[WORK ITEM]:
Rewrite the atrial fibrillation discussion between "now good doc." and "killed one yet...", inclusive, replacing "cardiovert" with "anticoagulate".

(SUPPLIED PASSAGE Opens)

No it wont. Shes in A fib. and with a sat of 98%, no SOB and aox4, why do you think shes hypoxic?

Posted

You have obviously never taken care of many pts with afib. You can have a high ventricular rate and still be asymptomatic. If you read the original post, there was no mention of what the pulse rate was so you are making assumptions and possibly false ones at that. Afib does not "ALWAYS" jump to 170-210. Take a real cardiology course and get back to us. In afib the SA node it not doing much of anything which is why we have atrial fibrillation. There are multiple ectopic atrial foci producing an atrial impulse. When you give a heart rate in pts with afib, you are giving the ventricular rate as there is no true atrial rate. You may only palpate a pulse rate of 60 but that does not mean that the ventricle is not being whipped (this is a case where ignoring the monitor as has been proposed may be a fatal error, good luck defending it in court). With a rate like that there is not enough time for the ventricles to fill and you will not feel a pulse. The output that is being supplied by the palpable beats may be enough to keep the pt hemodynamically stable for now which is why she does not have any symptoms. Continue beating on your ventricles like this and they will shortly give out. It is apparent from your posts that you need a review of cardiac physiology, please do not post inaccurate info and confuse the people that are trying to learn. I was willing to give you the benefit of the doubt when you first came, but the more posts you add the more it becomes apparent that you and crotch are a natural fit.

good job 'Doc', you just propped up my assertion. 'heart rate' means squat when read by a monitor, it is a tool, not gospel.

now good doc. tell us why you would cardiovert a hemodynamically stable patient with chronic a-fib based on a monitor thats showing a rate of 'whatever'. assuming she has a good strong pulse and good blood pressure of course. BTW, im not here looking for your good graces, as for the amount of a-fib patients ive seen over the years? quite a few as i work in an area with a large geriatric population. oh, and i havent killed one yet...

(SUPPLIED PASSAGE Closes)
(GIVEN DATA Opens)

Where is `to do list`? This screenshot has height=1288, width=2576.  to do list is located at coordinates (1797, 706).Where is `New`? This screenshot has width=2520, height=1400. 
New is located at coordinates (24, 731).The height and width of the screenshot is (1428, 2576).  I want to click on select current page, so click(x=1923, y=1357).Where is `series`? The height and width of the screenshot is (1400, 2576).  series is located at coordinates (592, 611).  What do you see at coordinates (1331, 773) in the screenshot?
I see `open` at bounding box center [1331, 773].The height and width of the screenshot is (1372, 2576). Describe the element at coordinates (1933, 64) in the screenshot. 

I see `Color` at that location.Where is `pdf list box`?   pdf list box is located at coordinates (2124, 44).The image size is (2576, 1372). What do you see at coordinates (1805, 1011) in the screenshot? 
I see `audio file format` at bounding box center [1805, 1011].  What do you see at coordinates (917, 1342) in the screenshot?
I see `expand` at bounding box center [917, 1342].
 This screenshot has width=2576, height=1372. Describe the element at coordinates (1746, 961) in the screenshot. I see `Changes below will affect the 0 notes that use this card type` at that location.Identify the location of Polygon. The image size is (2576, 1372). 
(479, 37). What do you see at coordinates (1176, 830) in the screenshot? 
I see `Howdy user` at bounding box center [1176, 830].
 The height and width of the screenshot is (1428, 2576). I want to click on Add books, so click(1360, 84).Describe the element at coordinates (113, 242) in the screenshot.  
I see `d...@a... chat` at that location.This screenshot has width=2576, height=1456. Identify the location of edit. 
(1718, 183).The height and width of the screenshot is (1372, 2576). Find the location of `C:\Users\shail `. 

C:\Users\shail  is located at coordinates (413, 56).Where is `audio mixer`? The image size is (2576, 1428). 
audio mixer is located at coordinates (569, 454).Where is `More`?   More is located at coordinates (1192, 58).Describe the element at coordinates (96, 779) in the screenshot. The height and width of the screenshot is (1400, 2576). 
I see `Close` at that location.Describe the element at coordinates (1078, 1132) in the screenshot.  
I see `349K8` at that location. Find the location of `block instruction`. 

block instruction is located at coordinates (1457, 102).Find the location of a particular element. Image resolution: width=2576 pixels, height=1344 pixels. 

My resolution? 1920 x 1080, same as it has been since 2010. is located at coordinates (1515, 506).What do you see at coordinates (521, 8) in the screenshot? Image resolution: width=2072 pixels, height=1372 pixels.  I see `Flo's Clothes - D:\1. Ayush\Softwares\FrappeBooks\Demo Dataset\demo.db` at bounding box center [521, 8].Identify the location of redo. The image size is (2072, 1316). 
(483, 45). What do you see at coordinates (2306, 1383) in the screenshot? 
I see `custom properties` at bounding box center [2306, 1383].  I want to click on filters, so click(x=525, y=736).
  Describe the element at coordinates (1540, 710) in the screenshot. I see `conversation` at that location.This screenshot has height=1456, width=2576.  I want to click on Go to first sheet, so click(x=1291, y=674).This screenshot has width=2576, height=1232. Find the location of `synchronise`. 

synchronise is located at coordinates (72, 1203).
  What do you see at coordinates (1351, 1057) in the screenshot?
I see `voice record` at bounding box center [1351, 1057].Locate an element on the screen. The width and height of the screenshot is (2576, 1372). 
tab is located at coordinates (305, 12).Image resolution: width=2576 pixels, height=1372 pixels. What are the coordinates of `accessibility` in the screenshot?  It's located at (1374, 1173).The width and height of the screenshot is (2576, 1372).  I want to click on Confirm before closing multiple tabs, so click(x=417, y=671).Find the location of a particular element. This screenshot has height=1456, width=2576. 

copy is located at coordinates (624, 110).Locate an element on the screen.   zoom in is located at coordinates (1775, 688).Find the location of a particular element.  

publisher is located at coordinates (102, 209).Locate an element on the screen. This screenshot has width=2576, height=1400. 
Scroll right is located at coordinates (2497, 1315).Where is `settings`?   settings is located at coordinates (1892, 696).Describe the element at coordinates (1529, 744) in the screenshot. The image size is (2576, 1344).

(GIVEN DATA Closes)

[RESULT OF THIS EXERCISE]:
now good doc. tell us why you would anticoagulate a hemodynamically stable patient with chronic a-fib based on a monitor thats showing a rate of 'whatever'. assuming she has a good strong pulse and good blood pressure of course. BTW, im not here looking for your good graces, as for the amount of a-fib patients ive seen over the years? quite a few as i work in an area with a large geriatric population. oh, and i havent killed one yet...